Below we share the required steps in the model & pipeline configuration, and a snippet of the python code that can be used to access the raw tensors, parse them and store the detected objects and classes in the frame metadata.
Guide
1. Configure the inference model to disable internal parsing
Select Architecture "Other" in the model settings, and "No clustering" as the Clustering algorithm. This disables built-in model output parsers.
2. Use Custom Function to parse Primary model inference outputs
Primary models are models that operate on the full frame - these models have the "Infer on node" property unset. For such models, add a Custom Function node after the model in question.

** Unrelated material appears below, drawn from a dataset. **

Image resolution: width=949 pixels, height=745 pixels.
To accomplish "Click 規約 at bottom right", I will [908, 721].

The output tensors from a primary model can be accessed usingframe.tensors()
method within a Custom function. The following code examples show you code for the Custom Function node that parses the output tensors and stores the results in metadata, in a format that can be used by any downstream node.

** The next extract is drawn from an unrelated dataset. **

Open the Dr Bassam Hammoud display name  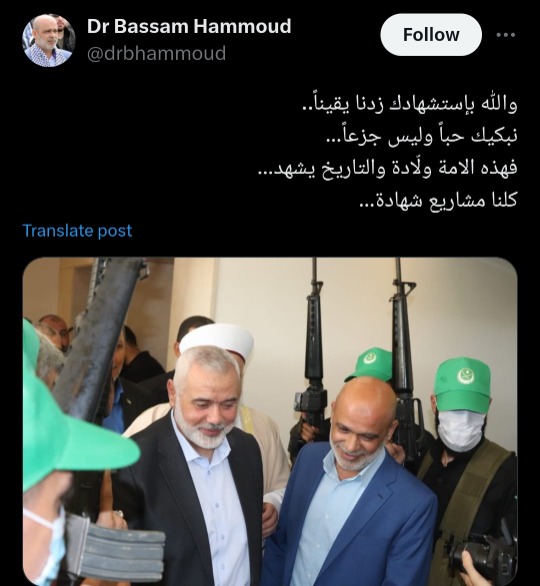(x=189, y=26)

from lumeopipeline import VideoFrame
import cv2
import numpy as np
# Global variables that persist across frames go here.

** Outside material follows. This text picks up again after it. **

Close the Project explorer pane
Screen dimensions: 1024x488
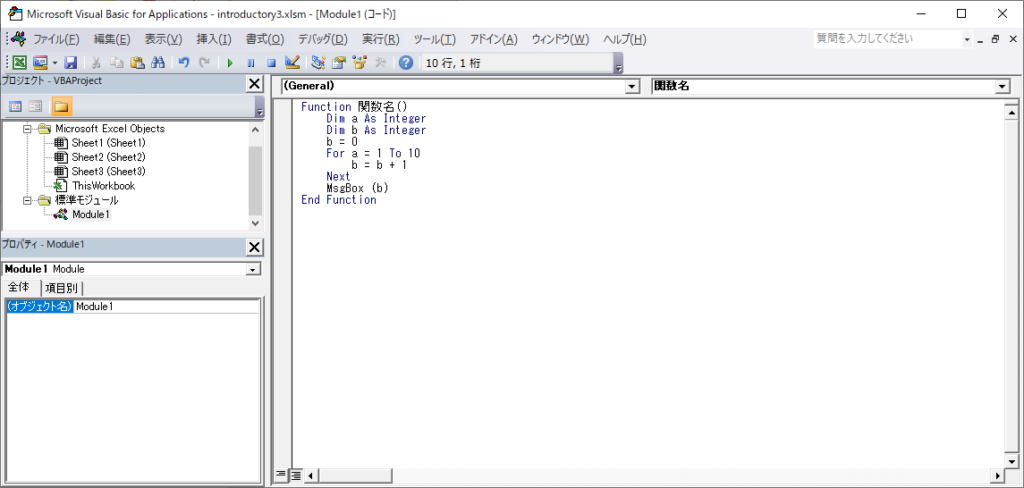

# One time initialization code can also live here.
def process_frame(frame: VideoFrame, deployment_id=None, node_id=None, **kwargs) -> bool:
with frame.data() as mat:
# Get the inference model raw output tensor(s)
tensors = frame.tensors()
print("Tensors length = {}".format(len(tensors)))
# Variables where we will store the output tensor as numpy array
heatmaps = pafs = None
for tensor in tensors:
# If there are multiple upstream inference nodes, it might be required filter the tensor by
# the corresponding inference node 'source_node_id'
print("tensor.source_node_id = {}".format(tensor.source_node_id))
for layer in tensor.layers:
print(" Layer name = {}".format(layer.name))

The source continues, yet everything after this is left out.